What to work on |
Take the listing below and reproduce it in full. Change nothing.

Data extracts |
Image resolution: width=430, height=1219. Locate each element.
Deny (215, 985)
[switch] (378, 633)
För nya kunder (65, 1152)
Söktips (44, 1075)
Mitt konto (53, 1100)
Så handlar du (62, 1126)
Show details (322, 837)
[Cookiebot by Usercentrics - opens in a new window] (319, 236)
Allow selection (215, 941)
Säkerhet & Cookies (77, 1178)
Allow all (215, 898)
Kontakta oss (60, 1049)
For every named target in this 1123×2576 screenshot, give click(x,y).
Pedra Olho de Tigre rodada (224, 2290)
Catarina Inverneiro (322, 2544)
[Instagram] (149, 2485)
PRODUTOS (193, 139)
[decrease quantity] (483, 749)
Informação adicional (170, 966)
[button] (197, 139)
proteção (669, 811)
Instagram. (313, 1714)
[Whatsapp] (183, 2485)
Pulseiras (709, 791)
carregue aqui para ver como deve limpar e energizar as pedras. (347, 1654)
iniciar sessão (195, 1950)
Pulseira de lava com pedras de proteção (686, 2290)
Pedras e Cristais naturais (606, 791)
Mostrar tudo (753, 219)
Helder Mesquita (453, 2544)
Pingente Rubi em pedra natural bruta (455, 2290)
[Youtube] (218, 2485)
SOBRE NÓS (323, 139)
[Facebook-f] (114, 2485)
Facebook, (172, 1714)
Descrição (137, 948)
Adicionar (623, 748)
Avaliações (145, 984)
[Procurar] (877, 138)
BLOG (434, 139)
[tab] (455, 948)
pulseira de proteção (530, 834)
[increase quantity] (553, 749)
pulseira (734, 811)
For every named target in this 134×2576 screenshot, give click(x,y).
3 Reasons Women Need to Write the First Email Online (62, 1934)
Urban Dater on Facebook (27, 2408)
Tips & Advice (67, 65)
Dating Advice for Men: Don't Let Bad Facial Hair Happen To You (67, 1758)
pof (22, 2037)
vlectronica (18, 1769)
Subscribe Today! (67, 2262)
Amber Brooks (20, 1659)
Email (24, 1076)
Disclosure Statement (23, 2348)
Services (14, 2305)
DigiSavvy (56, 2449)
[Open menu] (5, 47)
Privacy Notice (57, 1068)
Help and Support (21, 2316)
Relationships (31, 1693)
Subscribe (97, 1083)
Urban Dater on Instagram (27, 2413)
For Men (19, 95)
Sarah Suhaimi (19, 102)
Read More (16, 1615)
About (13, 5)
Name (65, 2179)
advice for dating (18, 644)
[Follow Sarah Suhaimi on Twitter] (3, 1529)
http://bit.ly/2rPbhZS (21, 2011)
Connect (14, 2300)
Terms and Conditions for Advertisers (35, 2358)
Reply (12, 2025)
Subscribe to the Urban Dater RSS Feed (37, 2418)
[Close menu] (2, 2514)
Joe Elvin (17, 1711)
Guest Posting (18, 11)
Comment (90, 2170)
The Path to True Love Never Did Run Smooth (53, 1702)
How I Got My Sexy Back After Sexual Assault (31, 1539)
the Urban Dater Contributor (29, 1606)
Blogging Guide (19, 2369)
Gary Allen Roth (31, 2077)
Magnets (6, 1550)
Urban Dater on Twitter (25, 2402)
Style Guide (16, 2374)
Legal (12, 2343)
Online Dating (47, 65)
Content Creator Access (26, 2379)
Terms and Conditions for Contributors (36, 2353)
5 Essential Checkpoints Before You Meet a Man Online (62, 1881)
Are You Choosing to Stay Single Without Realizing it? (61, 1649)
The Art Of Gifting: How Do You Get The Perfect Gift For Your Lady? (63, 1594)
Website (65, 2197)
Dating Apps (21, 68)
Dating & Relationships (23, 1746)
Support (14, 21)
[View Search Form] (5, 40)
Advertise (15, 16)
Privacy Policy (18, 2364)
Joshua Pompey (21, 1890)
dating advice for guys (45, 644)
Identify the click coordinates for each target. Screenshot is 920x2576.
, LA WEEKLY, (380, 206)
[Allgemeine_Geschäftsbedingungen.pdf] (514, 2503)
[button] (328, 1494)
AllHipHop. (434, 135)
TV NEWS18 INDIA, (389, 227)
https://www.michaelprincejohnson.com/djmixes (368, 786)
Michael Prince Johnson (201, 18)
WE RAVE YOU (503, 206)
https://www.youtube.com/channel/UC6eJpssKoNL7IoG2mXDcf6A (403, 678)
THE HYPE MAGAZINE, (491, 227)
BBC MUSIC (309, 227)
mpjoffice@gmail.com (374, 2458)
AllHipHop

Solution for this task |
Image resolution: width=430, height=1219. Locate each element.
Deny (215, 985)
[switch] (378, 633)
För nya kunder (65, 1152)
Söktips (44, 1075)
Mitt konto (53, 1100)
Så handlar du (62, 1126)
Show details (322, 837)
[Cookiebot by Usercentrics - opens in a new window] (319, 236)
Allow selection (215, 941)
Säkerhet & Cookies (77, 1178)
Allow all (215, 898)
Kontakta oss (60, 1049)
For every named target in this 1123×2576 screenshot, give click(x,y).
Pedra Olho de Tigre rodada (224, 2290)
Catarina Inverneiro (322, 2544)
[Instagram] (149, 2485)
PRODUTOS (193, 139)
[decrease quantity] (483, 749)
Informação adicional (170, 966)
[button] (197, 139)
proteção (669, 811)
Instagram. (313, 1714)
[Whatsapp] (183, 2485)
Pulseiras (709, 791)
carregue aqui para ver como deve limpar e energizar as pedras. (347, 1654)
iniciar sessão (195, 1950)
Pulseira de lava com pedras de proteção (686, 2290)
Pedras e Cristais naturais (606, 791)
Mostrar tudo (753, 219)
Helder Mesquita (453, 2544)
Pingente Rubi em pedra natural bruta (455, 2290)
[Youtube] (218, 2485)
SOBRE NÓS (323, 139)
[Facebook-f] (114, 2485)
Facebook, (172, 1714)
Descrição (137, 948)
Adicionar (623, 748)
Avaliações (145, 984)
[Procurar] (877, 138)
BLOG (434, 139)
[tab] (455, 948)
pulseira de proteção (530, 834)
[increase quantity] (553, 749)
pulseira (734, 811)
For every named target in this 134×2576 screenshot, give click(x,y).
3 Reasons Women Need to Write the First Email Online (62, 1934)
Urban Dater on Facebook (27, 2408)
Tips & Advice (67, 65)
Dating Advice for Men: Don't Let Bad Facial Hair Happen To You (67, 1758)
pof (22, 2037)
vlectronica (18, 1769)
Subscribe Today! (67, 2262)
Amber Brooks (20, 1659)
Email (24, 1076)
Disclosure Statement (23, 2348)
Services (14, 2305)
DigiSavvy (56, 2449)
[Open menu] (5, 47)
Privacy Notice (57, 1068)
Help and Support (21, 2316)
Relationships (31, 1693)
Subscribe (97, 1083)
Urban Dater on Instagram (27, 2413)
For Men (19, 95)
Sarah Suhaimi (19, 102)
Read More (16, 1615)
About (13, 5)
Name (65, 2179)
advice for dating (18, 644)
[Follow Sarah Suhaimi on Twitter] (3, 1529)
http://bit.ly/2rPbhZS (21, 2011)
Connect (14, 2300)
Terms and Conditions for Advertisers (35, 2358)
Reply (12, 2025)
Subscribe to the Urban Dater RSS Feed (37, 2418)
[Close menu] (2, 2514)
Joe Elvin (17, 1711)
Guest Posting (18, 11)
Comment (90, 2170)
The Path to True Love Never Did Run Smooth (53, 1702)
How I Got My Sexy Back After Sexual Assault (31, 1539)
the Urban Dater Contributor (29, 1606)
Blogging Guide (19, 2369)
Gary Allen Roth (31, 2077)
Magnets (6, 1550)
Urban Dater on Twitter (25, 2402)
Style Guide (16, 2374)
Legal (12, 2343)
Online Dating (47, 65)
Content Creator Access (26, 2379)
Terms and Conditions for Contributors (36, 2353)
5 Essential Checkpoints Before You Meet a Man Online (62, 1881)
Are You Choosing to Stay Single Without Realizing it? (61, 1649)
The Art Of Gifting: How Do You Get The Perfect Gift For Your Lady? (63, 1594)
Website (65, 2197)
Dating Apps (21, 68)
Dating & Relationships (23, 1746)
Support (14, 21)
[View Search Form] (5, 40)
Advertise (15, 16)
Privacy Policy (18, 2364)
Joshua Pompey (21, 1890)
dating advice for guys (45, 644)
Identify the click coordinates for each target. Screenshot is 920x2576.
, LA WEEKLY, (380, 206)
[Allgemeine_Geschäftsbedingungen.pdf] (514, 2503)
[button] (328, 1494)
AllHipHop. (434, 135)
TV NEWS18 INDIA, (389, 227)
https://www.michaelprincejohnson.com/djmixes (368, 786)
Michael Prince Johnson (201, 18)
WE RAVE YOU (503, 206)
https://www.youtube.com/channel/UC6eJpssKoNL7IoG2mXDcf6A (403, 678)
THE HYPE MAGAZINE, (491, 227)
BBC MUSIC (309, 227)
mpjoffice@gmail.com (374, 2458)
AllHipHop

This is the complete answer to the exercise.